## ACTIVITY
Beginning at the line that contains "Click the title", reproduce the entries below exactly, ending with the line that contains "The image size is (1474, 755).". Omit each picture.

## DATA SUPPLIED
*****

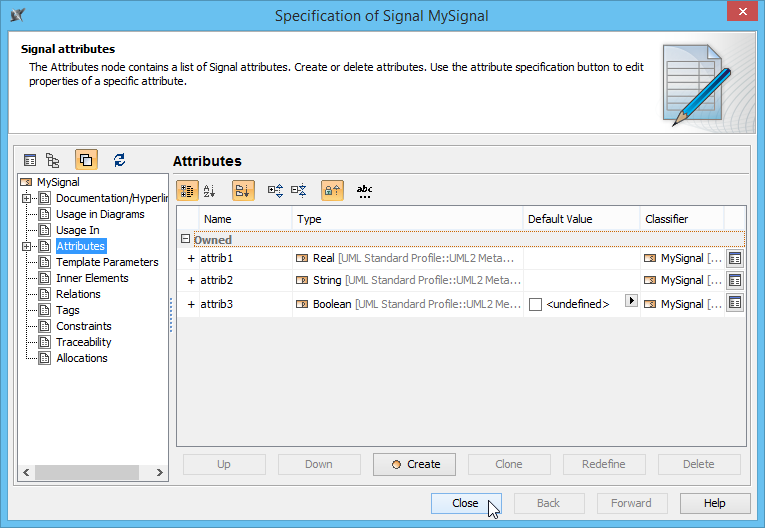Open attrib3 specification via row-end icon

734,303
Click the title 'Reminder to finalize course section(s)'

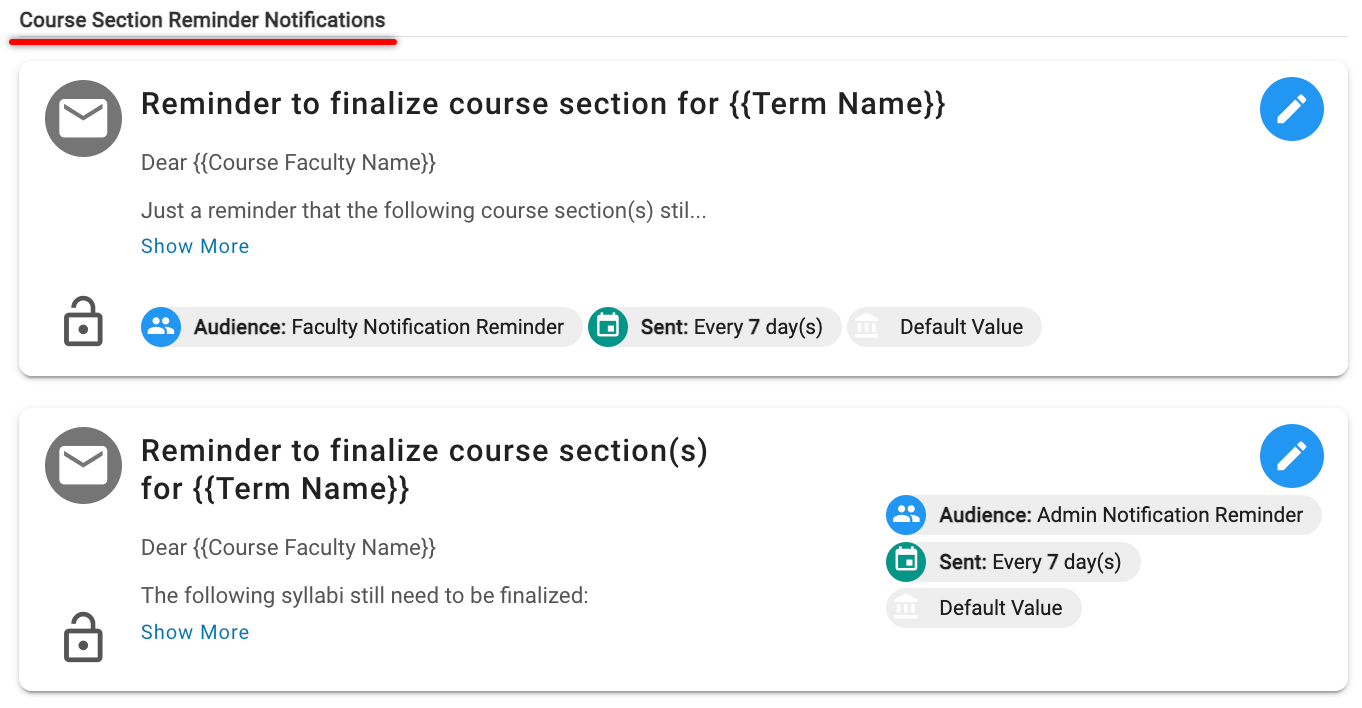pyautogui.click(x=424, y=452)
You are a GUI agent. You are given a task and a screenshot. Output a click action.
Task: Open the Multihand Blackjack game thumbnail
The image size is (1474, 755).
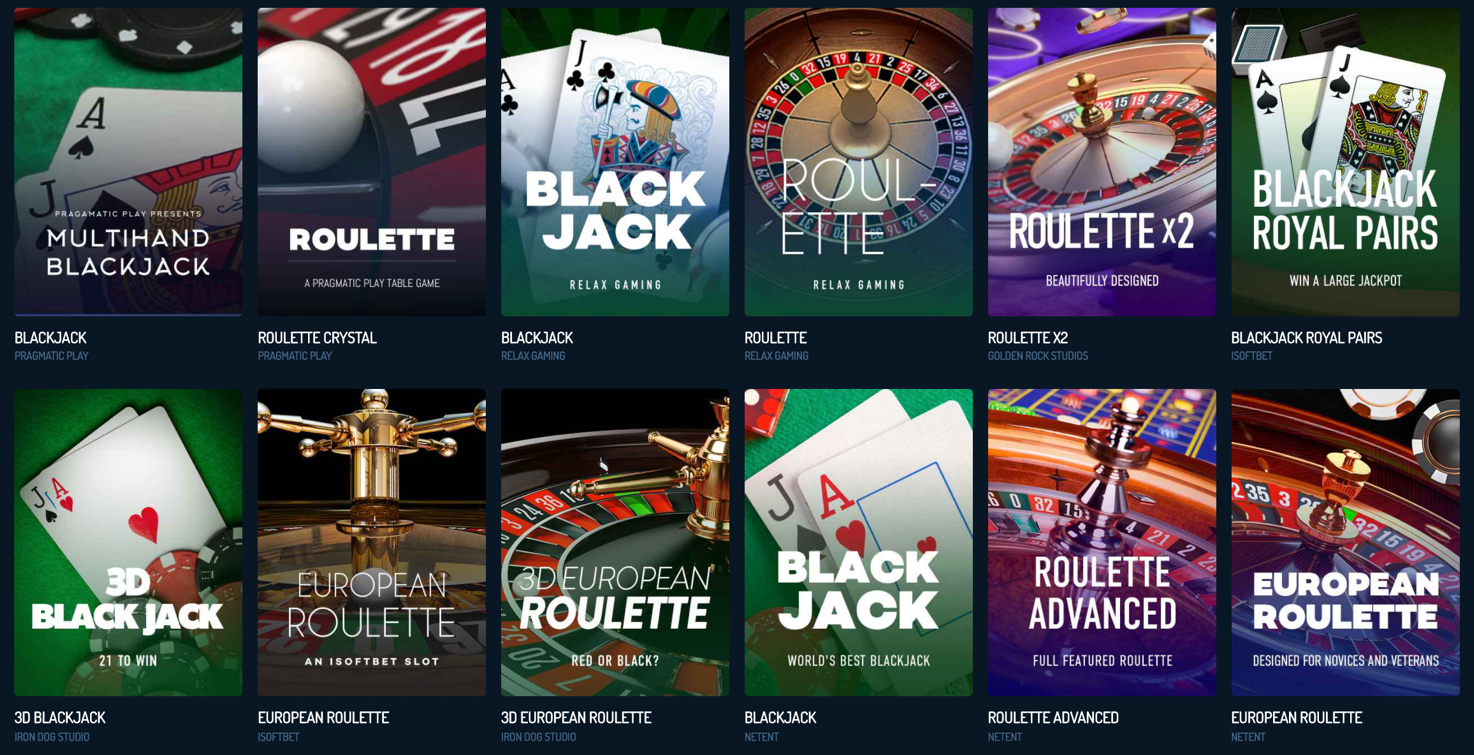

*****

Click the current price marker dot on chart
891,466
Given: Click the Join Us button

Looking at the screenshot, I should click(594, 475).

*****

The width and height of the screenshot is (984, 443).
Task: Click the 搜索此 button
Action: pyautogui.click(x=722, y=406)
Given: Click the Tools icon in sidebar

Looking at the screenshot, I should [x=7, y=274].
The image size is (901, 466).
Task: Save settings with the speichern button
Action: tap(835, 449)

*****

## YOUR SOLUTION
Click the title 'Reminder to finalize course section(s)'

pyautogui.click(x=424, y=452)
You are a GUI agent. You are given a task and a screenshot. Output a click action.
Task: Open the Multihand Blackjack game thumbnail
The image size is (1474, 755).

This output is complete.